* **What you will do**
In the forum thread on training VGG16 with a large batch size, which command does a reply suggest for checking GPU memory use?

* **Article**
%%
Training VGG16 model with large batch size

zhuyi490 · June 1, 2017, 10:28pm

Hi there,

I am trying to play with the ImageNet example as here. I didn’t change anything of the code. I am using the VGG16 model with a single GPU (1080ti). But the code consistently report out of memory error. Until I reduce the batch size to 50, I can train and test the code. I was wondering is this normal?

BTW, I use cudnn.benchmark=True. My OS is ubuntu 16.04.

Thanks

irustandi · June 2, 2017, 8:51pm

Yes, this is normal. The VGG models have lots of parameters. You can get a rough idea of the size by creating the pre-trained model and see how big the parameter file is, relative to the parameter files of other models.

zhuyi490 · June 2, 2017, 9:09pm

Thanks a lot for your reply. So if I want to train with batch size 256, I need to run it on 4 or more GPUs, right? Thank you.

irustandi · June 2, 2017, 9:37pm

Not sure how many GPUs you’ll need if you want batch size of 256. Play around with the batch size and check your GPU memory consumption using “nvidia-smi”.

raaj043 · June 12, 2017, 11:16am

Hello,

Pytorch vgg model was trained on which dataset? Imagenet?

zhuyi490 · June 12, 2017, 5:05pm

Yes, ImageNet.

I also try to fine tune the model for other datasets, like Places dataset, UCF101 dataset etc. But the batch size has to be smaller than 55 for the model to run.

raaj043 · June 12, 2017, 5:23pm

Thank you very much. Its helpful
%%
* **Dataset excerpt**
%%
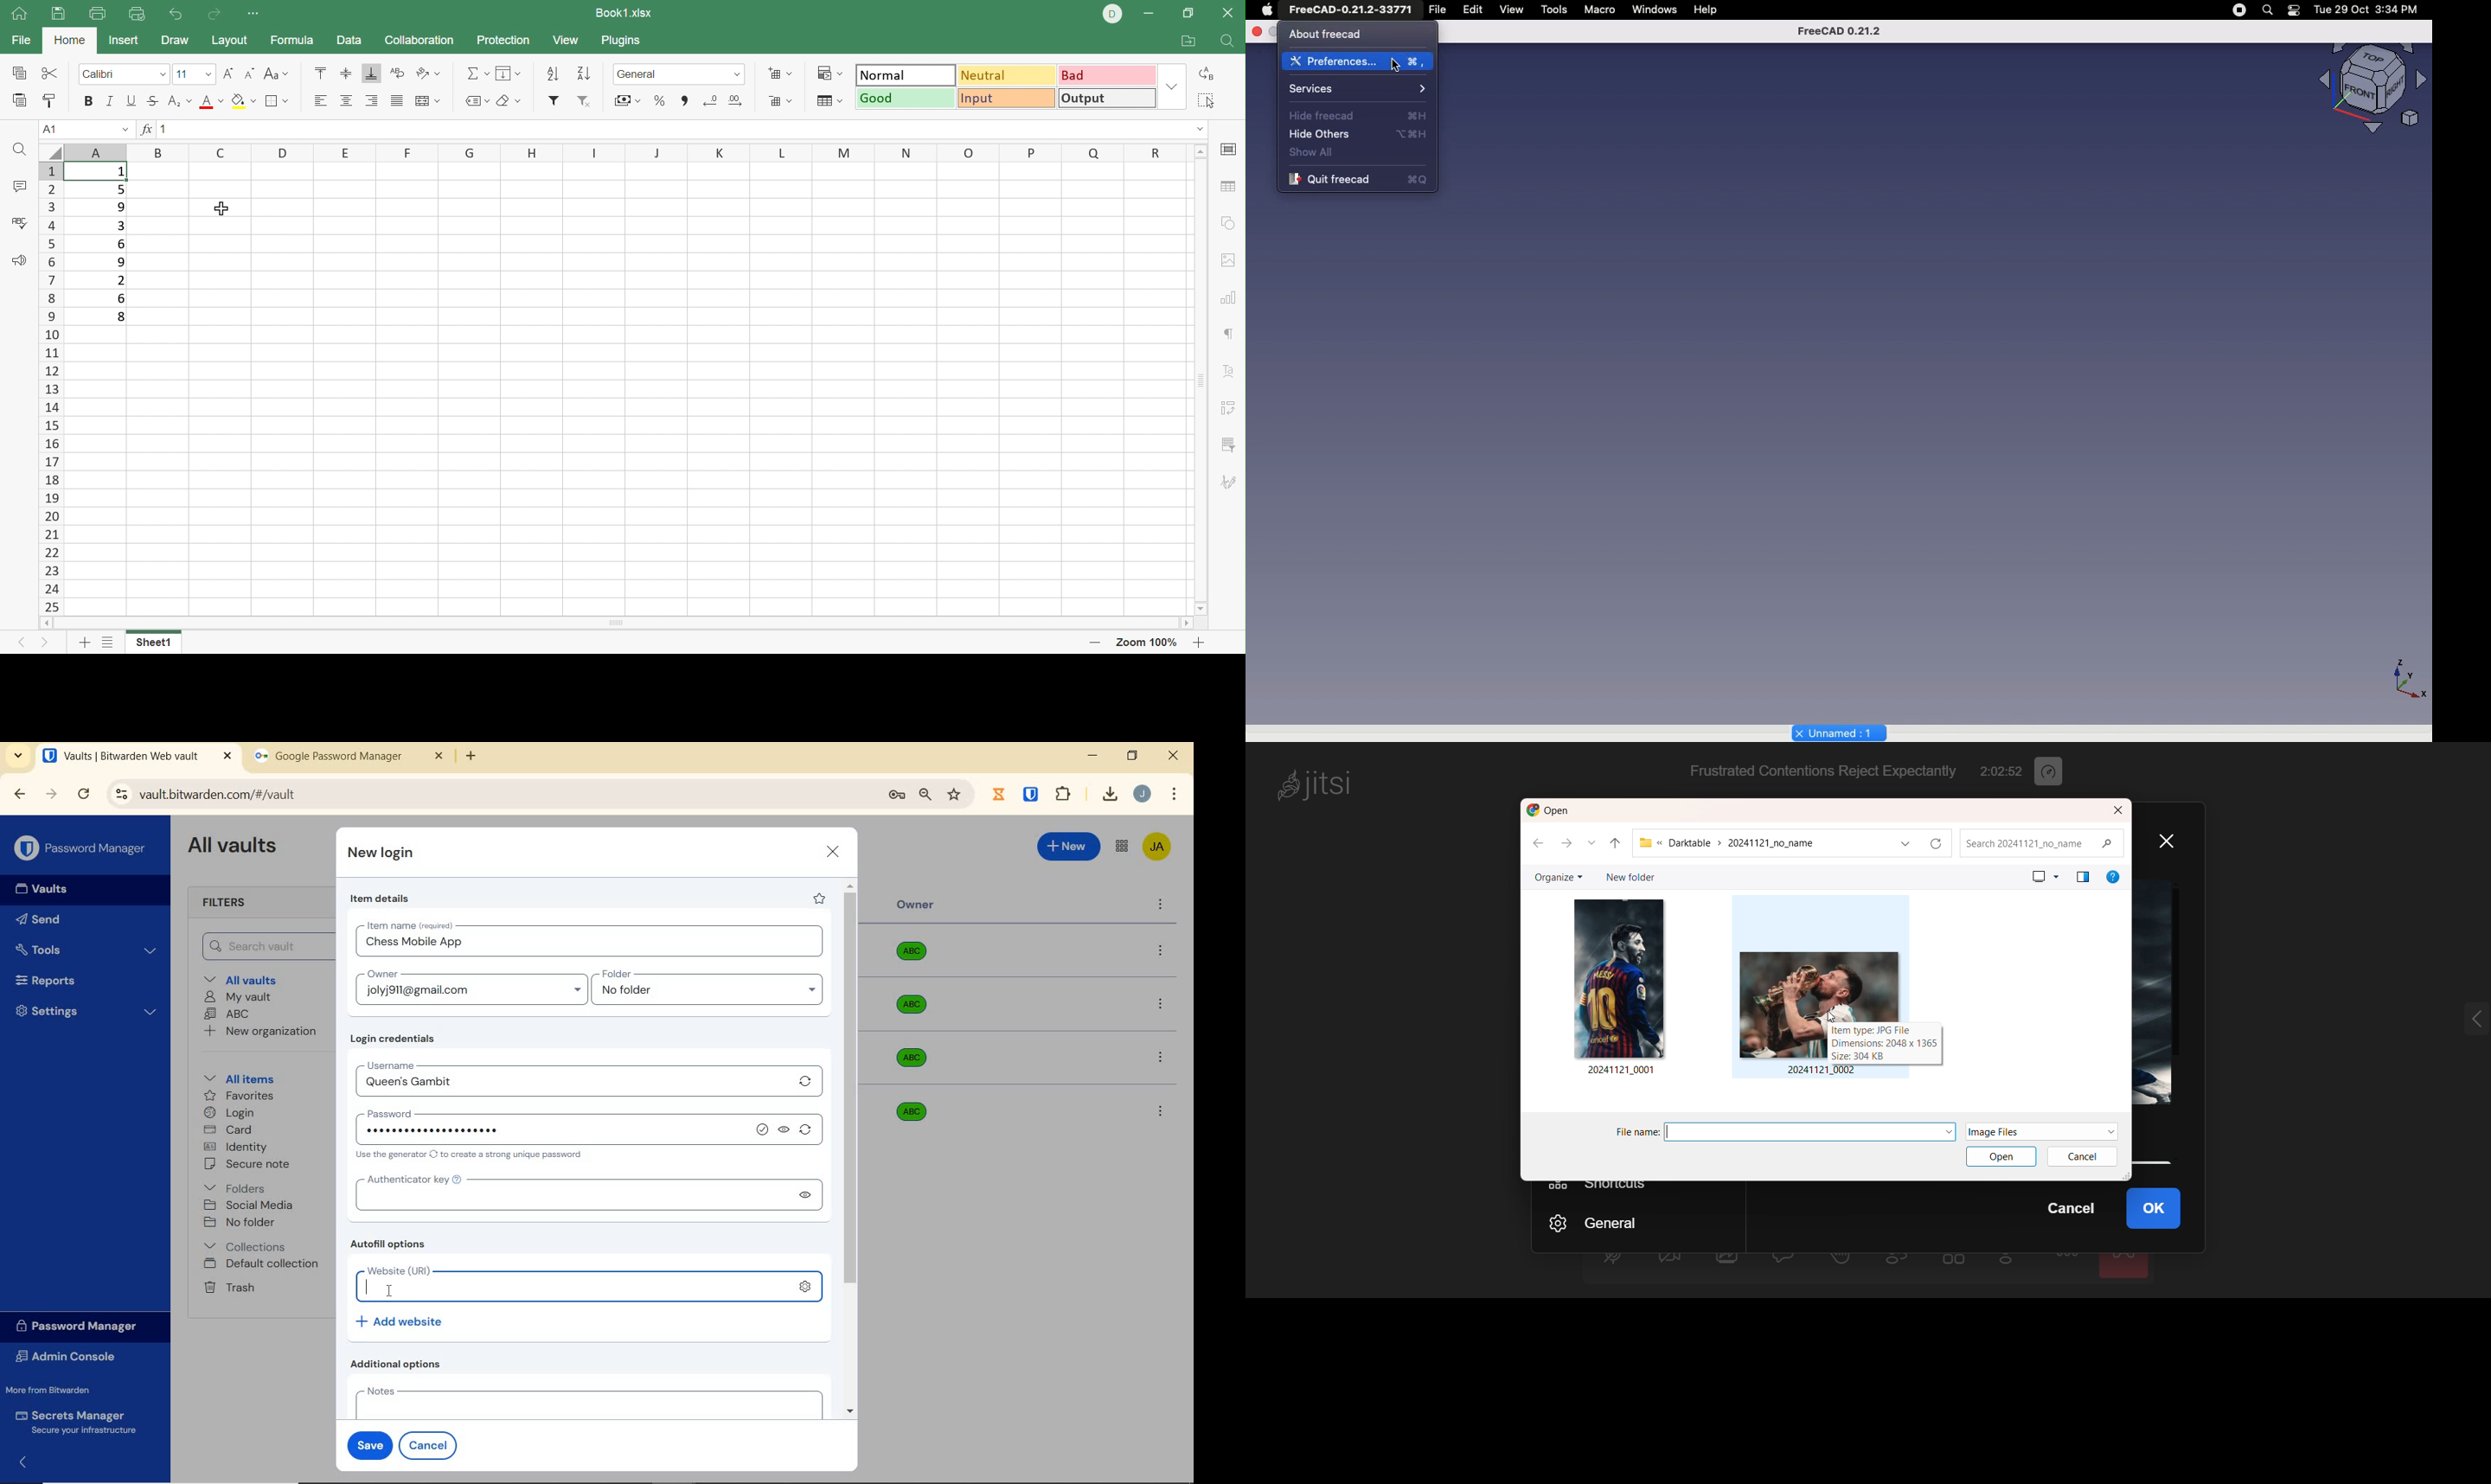 Image resolution: width=2492 pixels, height=1484 pixels. I want to click on Settings, so click(87, 1009).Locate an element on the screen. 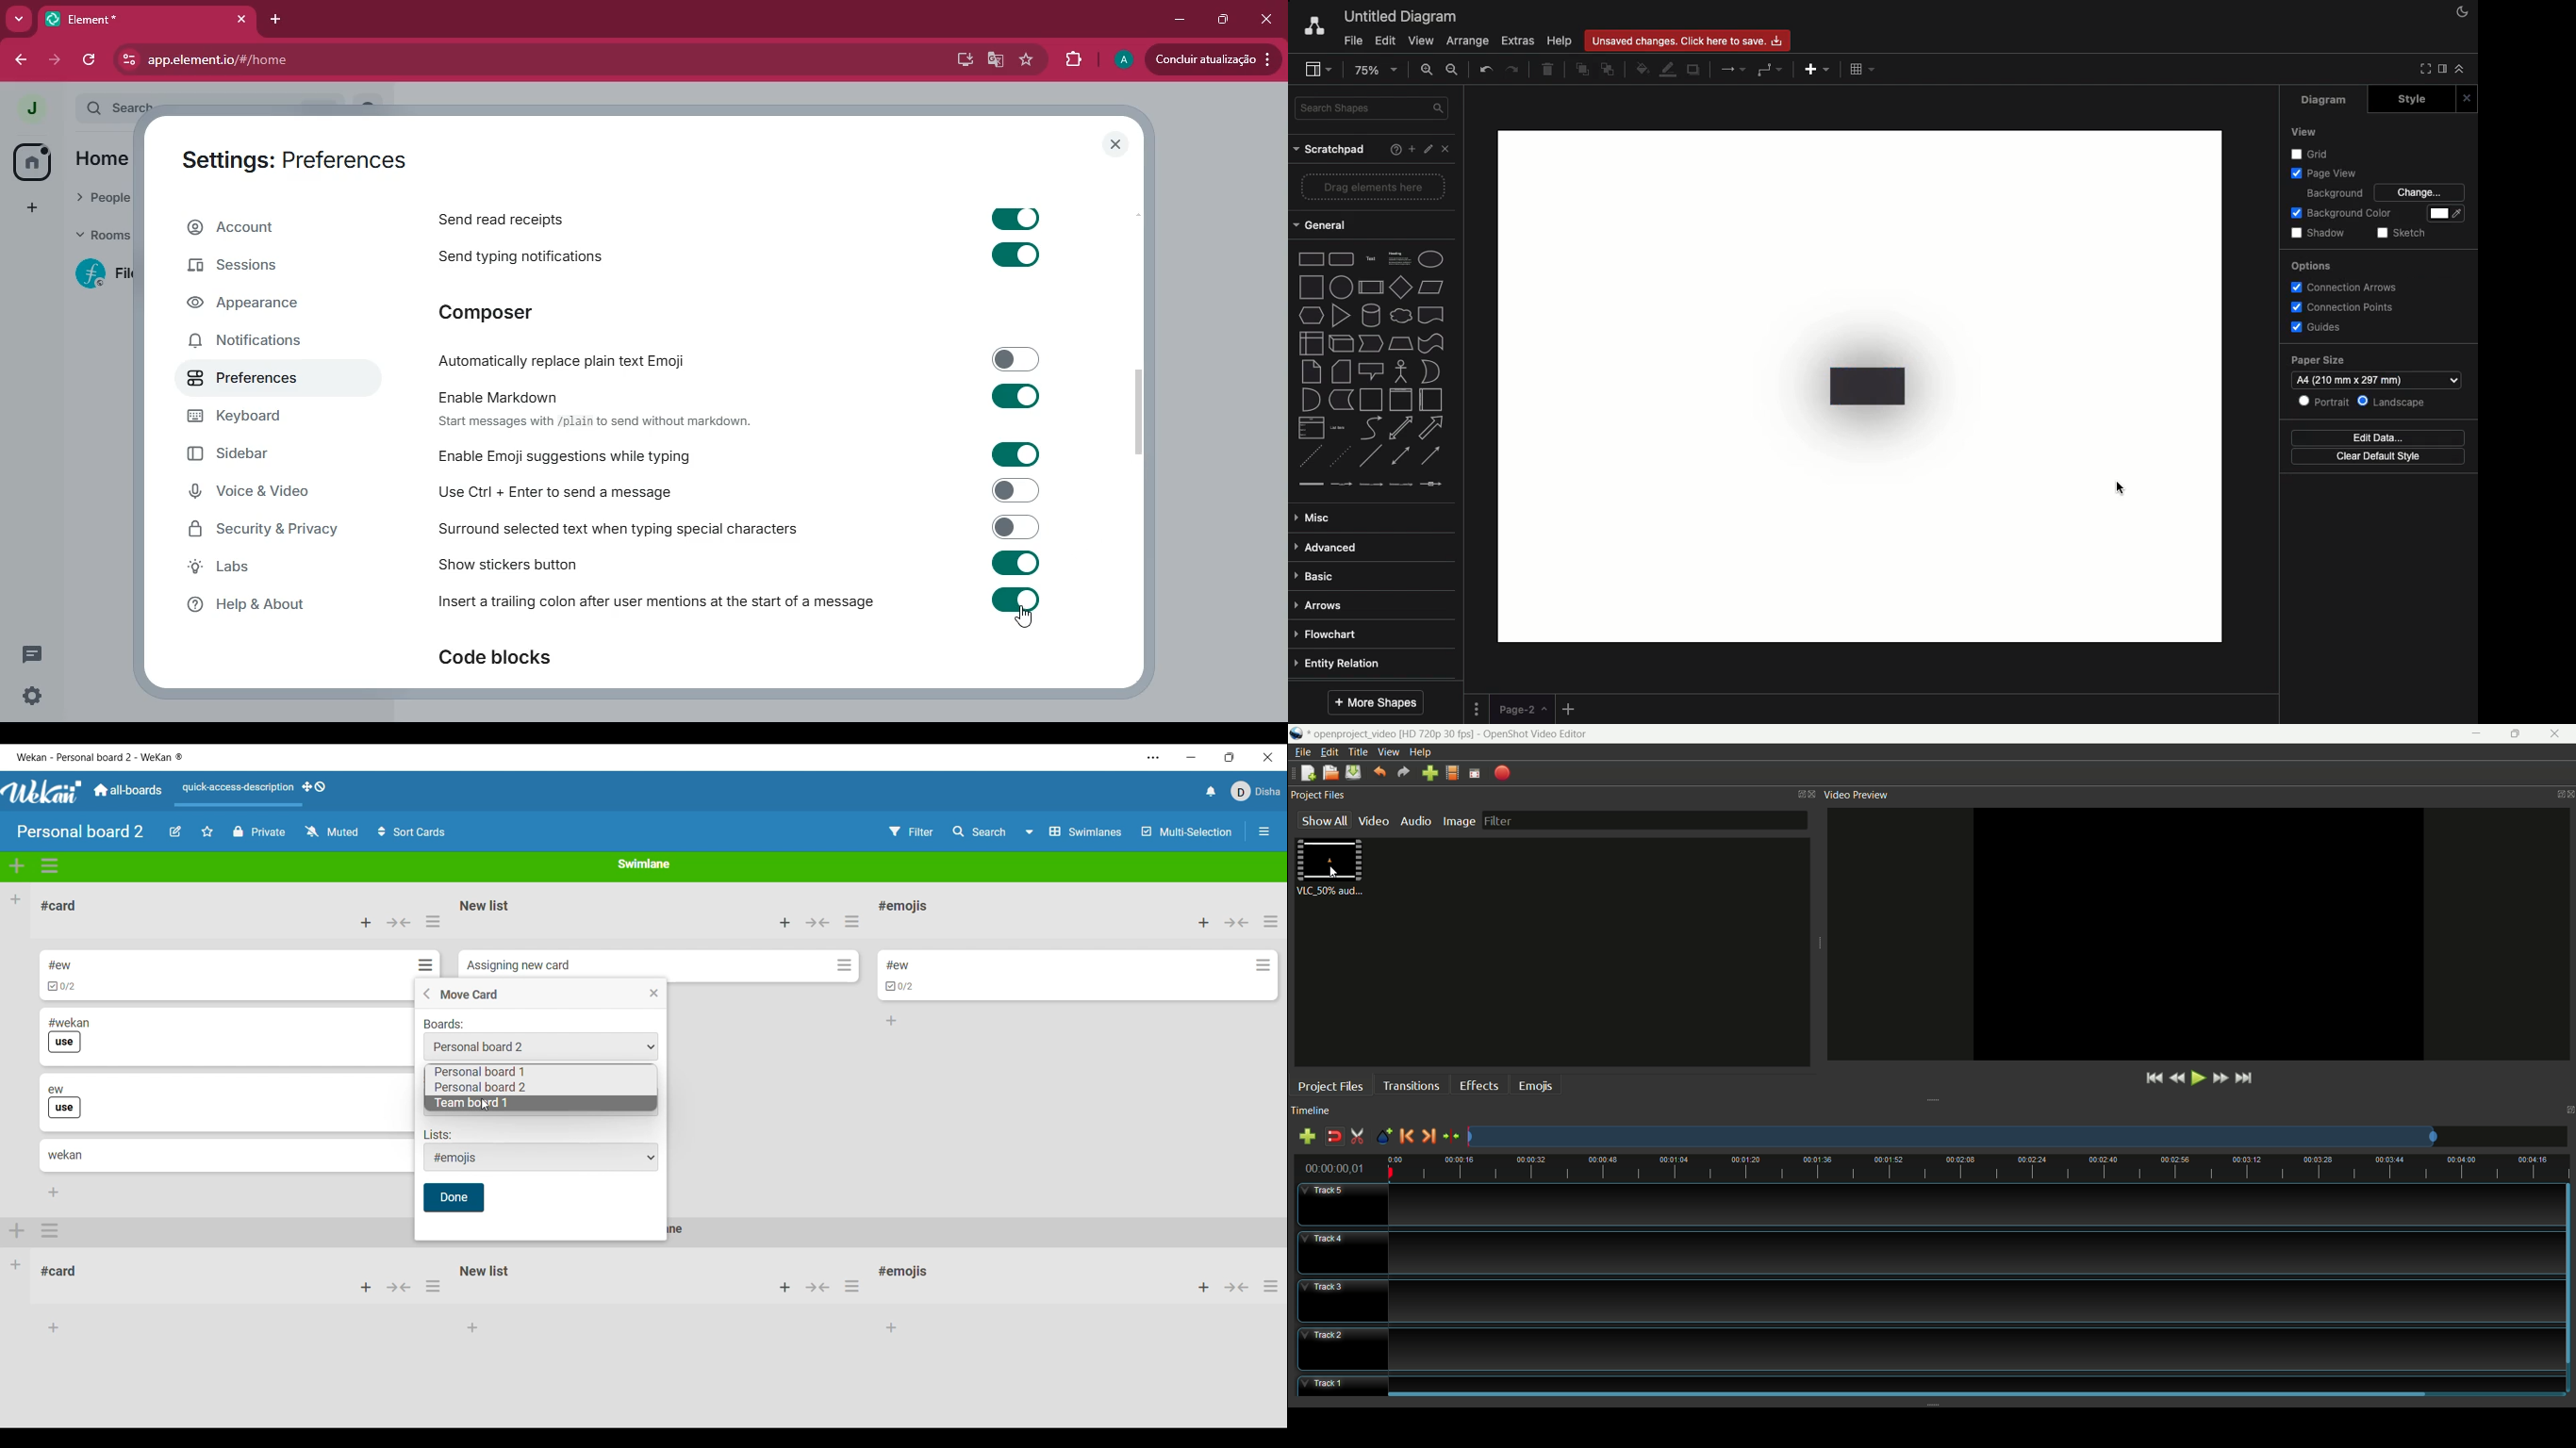  list item is located at coordinates (1339, 426).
%%
* **Solution to the problem**
nvidia-smi